April 24, 2013
The worldwide debate over fiscal policy and austerity was turned upside down last week by a paper co-authored by a University of Massachusetts grad student Thomas Herndon and two professors, Michael Ash and Robert Pollin (HAP). The paper uncovered serious calculation in errors in an important paper by Harvard professors Carmen Reinhart and Ken Rogoff (R&R).
The Reinhart and Rogoff paper, “Growth in a Time of Debt,” has been widely cited in policy debates in the United States and around the world as providing the basis for cutting deficits even at a time when the economy is suffering from large amounts of unemployment and interest rates are extraordinarily low. Ordinarily economists would argue that these are exactly the circumstances in which governments should undertake aggressive stimulus measures. Government spending can both boost growth and increase employment in the short-run, and also lead to long-run benefits insofar as the stimulus takes the form of investment in infrastructure, research and development, and education.
The Reinhart and Rogoff paper was used to argue against increased spending because it purports to show that high ratios of debt-to-GDP lead to large falloffs in growth. The implication of the paper is that the United States and other wealthy countries are at debt levels near a tipping point where further increments of debt can lead to decades of slow growth.
The moral of the Reinhart and Rogoff analysis is that we have no choice but to live with the pain of high unemployment and slow growth now, since the eventual cost in terms of a prolonged period of slow growth and high unemployment would be so awful. This is the sort of reasoning behind the austerity plans that are leading to double-digit unemployment across Europe and slow growth and high unemployment in the United States.
The paper by HAP was a body blow to the intellectual foundations for these policies. When corrected, the R&R analysis provides no basis for the concerns about a high debt cliff that they had been pushing for the last three and half years.
Following on this analysis, Arindrajit Dube, another professor at the University of Massachusetts, put out a paper that examined the direction of causality between growth and debt. He found a very strong causal relationship between slow growth and high debt. It turns out that high debt is a very strong predictor of poor growth in the prior three years. However, debt tells us almost nothing about future growth. In other words, R&R got the story backward, weak growth leads to high debt, not the other way around.
It is not an accident that this work came from the University of Massachusetts. The economics department at the UMass stands largely outside of the mainstream of the profession. You would need scuba gear to find it in standard departmental rankings.

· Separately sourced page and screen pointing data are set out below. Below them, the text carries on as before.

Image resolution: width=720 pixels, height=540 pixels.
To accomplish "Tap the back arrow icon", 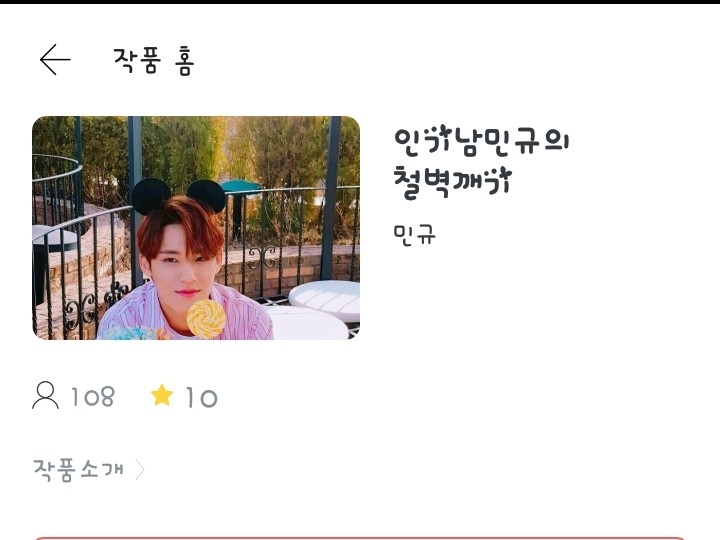I will (55, 60).
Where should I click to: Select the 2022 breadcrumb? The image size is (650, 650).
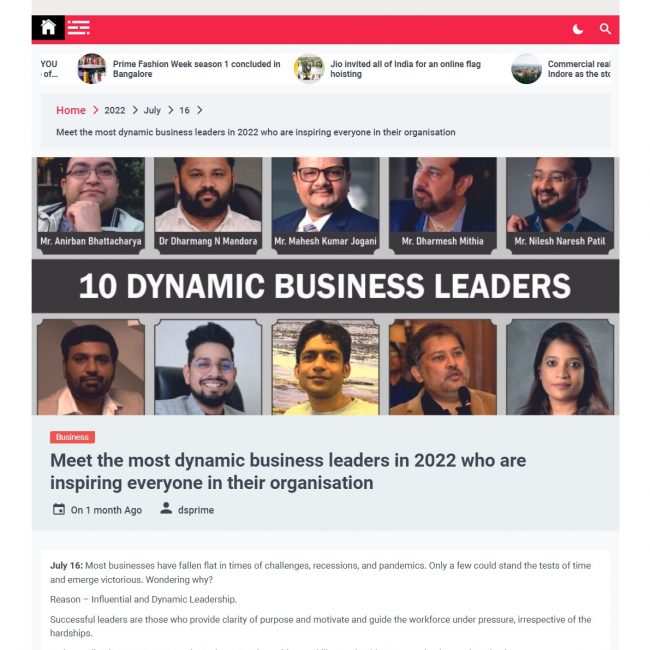tap(115, 110)
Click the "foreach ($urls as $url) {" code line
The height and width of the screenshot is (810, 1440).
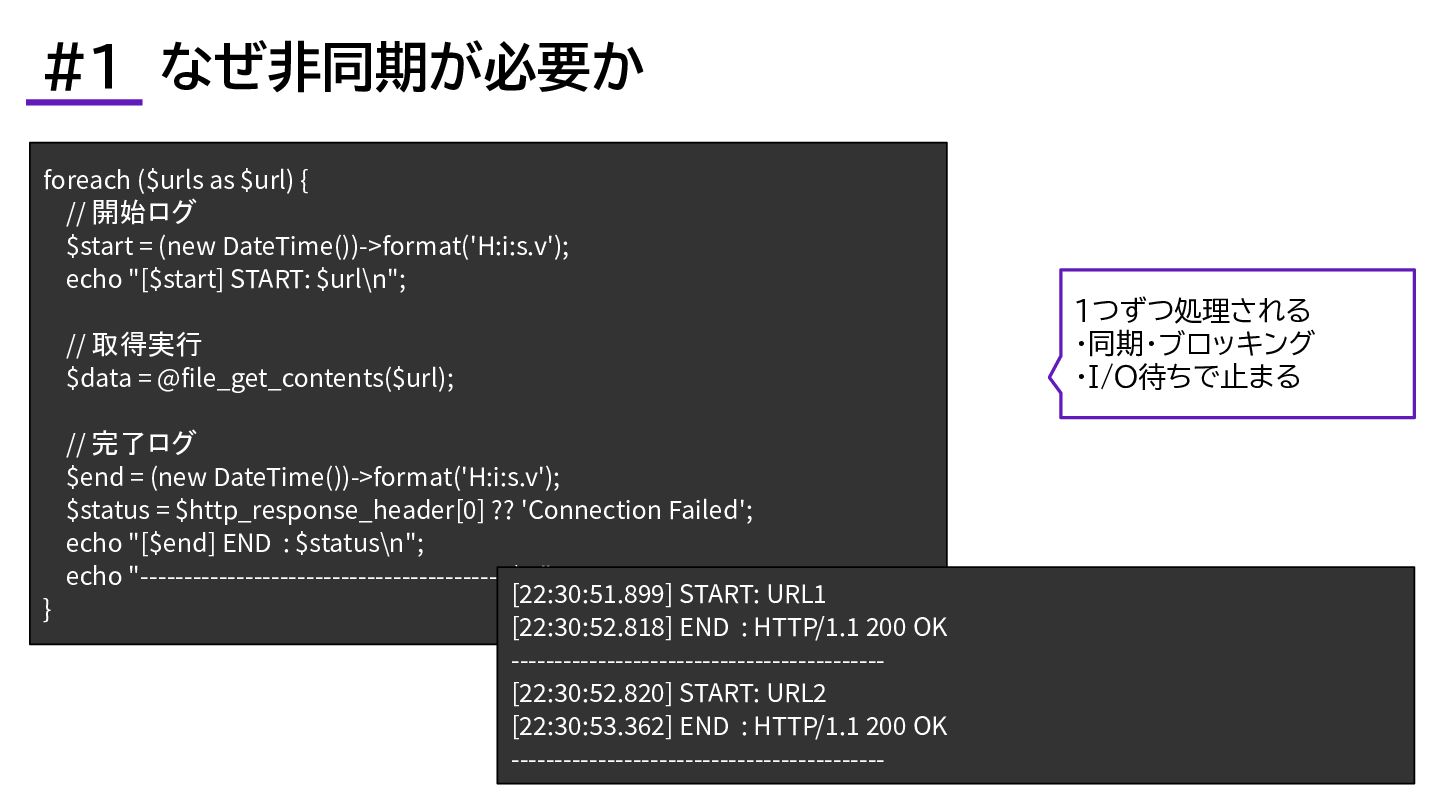(x=176, y=180)
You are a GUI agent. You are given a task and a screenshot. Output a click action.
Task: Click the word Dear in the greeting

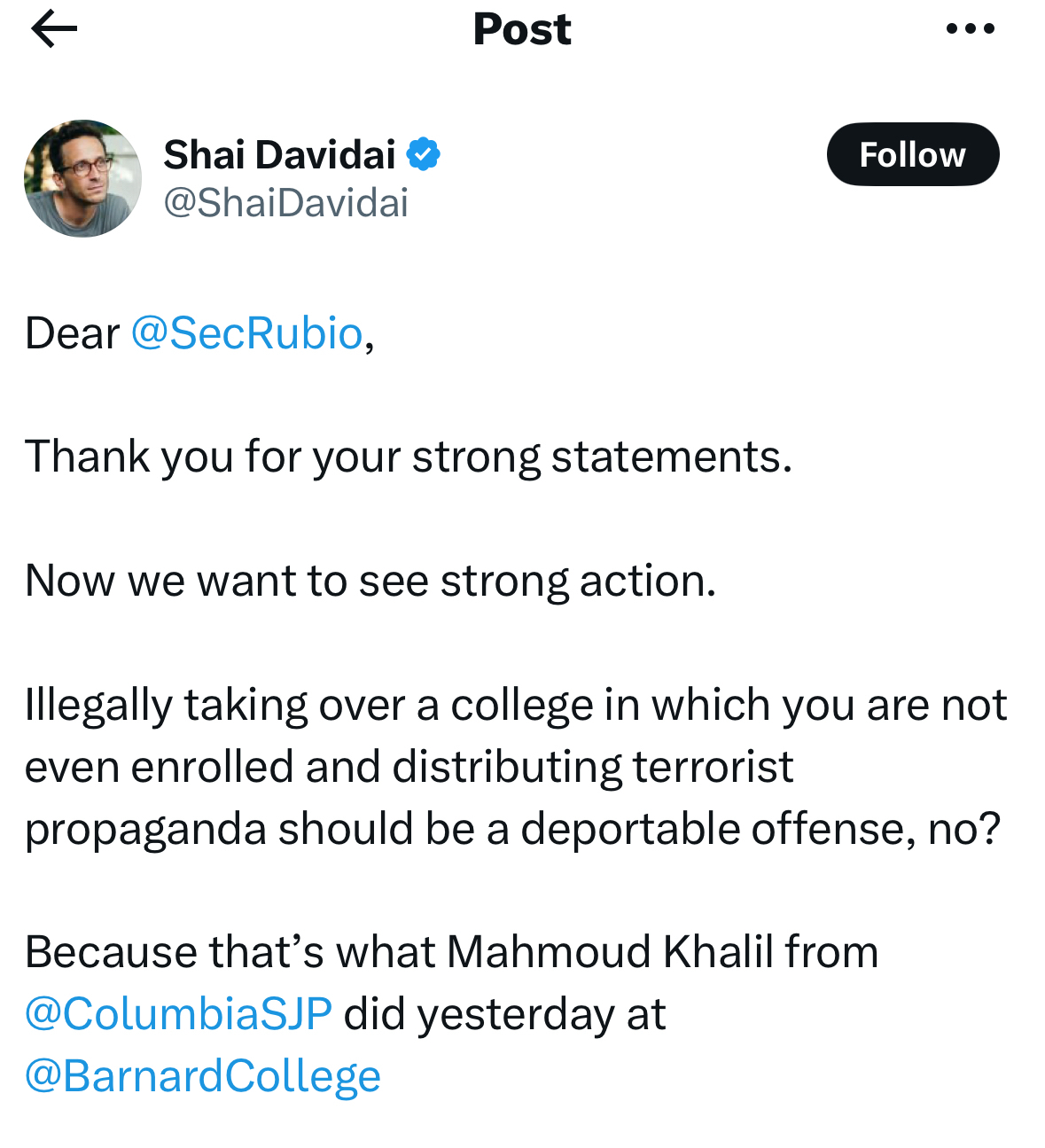(x=72, y=333)
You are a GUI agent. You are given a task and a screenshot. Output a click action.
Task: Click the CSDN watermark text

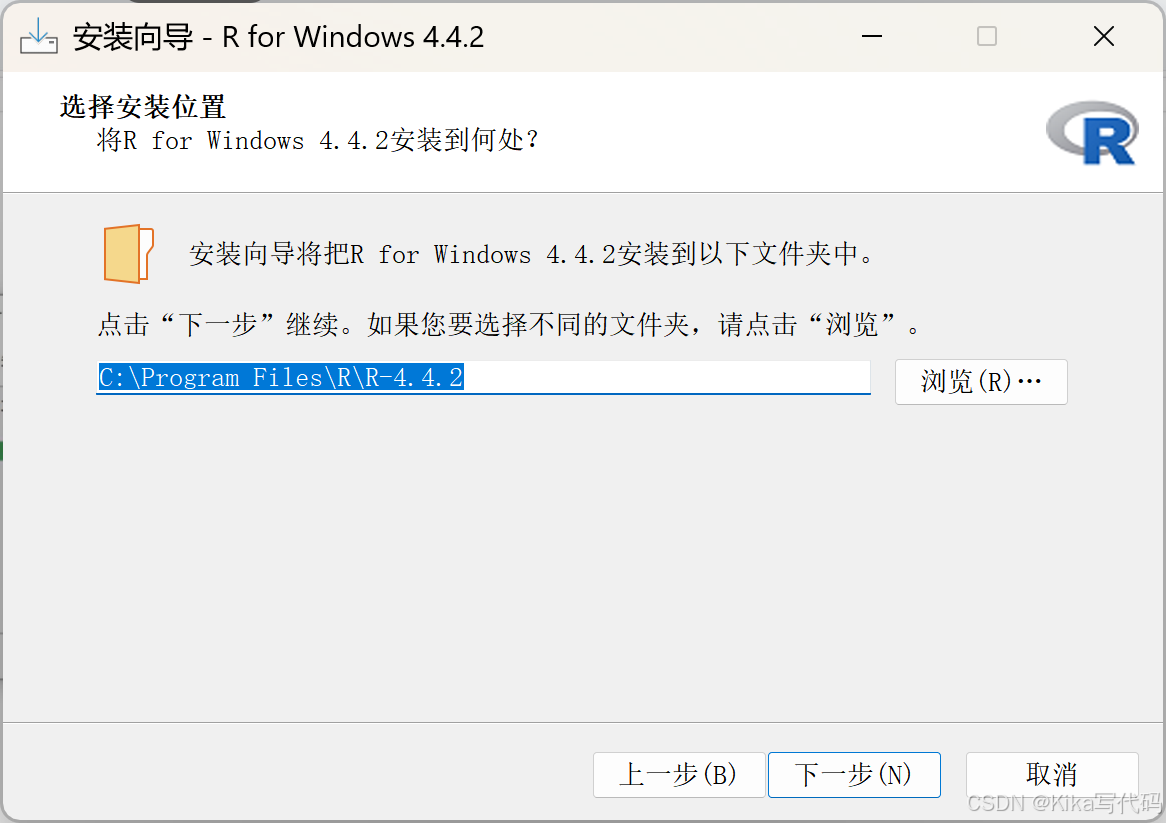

None of its faculty are fellows at the National Bureau of Economic Research, a credential that is a virtual prerequisite for employment at elite departments.
UMass has followed a different path that is not likely to gain it plaudits from the mainstream of the profession. It owes its current status to a group of progressive faculty, led by Harvard Professor Sam Bowles, who left some of the country’s top departments in the early 1970s to form a progressive department at UMass. While the original group has all since retired or moved on, the department continues to maintain its character as a center for progressive economics. [Disclosure, many of the faculty and grad students at UMass are friends and colleagues.]
As a result, the economists at UMass are less willing to adhere to the norms of the mainstream of the profession. They are more willing to challenge the received wisdom from the top economists in the profession without according them the deference they typically receive from less established economists.
For example, one prominent mainstream liberal economist complained that HAP should have shared their paper with R&R before going public. While it may have been polite to notify R&R of a paper that exposed their calculation errors before sharing it with the world, if R&R had advance notification they would have almost certainly made efforts at damage control to minimize the impact of HAP’s findings.
Economists concerned about their standing in their mainstream of the profession likely would have gone this route. HAP wanted to ensure that their paper would provoke a serious debate about R&R’s case for austerity and were less concerned about professional etiquette.
The fact that departments like UMass exist is incredibly important. The reason we are in this economic crisis is because of the extraordinary conformity of thought among top economists in the years leading up to the collapse of the housing bubble. In the summer of 2005, when all the alarm bells should have ringing at top volume, the Fed devoted its annual meeting of central bankers to an Alan Greenspan retrospective. They debated whether he was in fact the greatest central banker of all time.
The culture of sycophantism might be too deeply ingrained in the economics profession to expect any changes any time soon. For this reason we badly need departments like UMass (the New School, the University of Utah, and University of Missouri-Kansas City are three others that fit this bill, as is Colorado State University, where I spoke last week) to expose the consensus within the profession when it strays too far from reality. The R&R debacle shows clearly the importance of this dissenting voice.
[Note: The full identification of the University of Utah was left out of the original post, as was University of Missouri-Kansas City and Colorado State University. I blame an Excel spreadsheet error for the former.]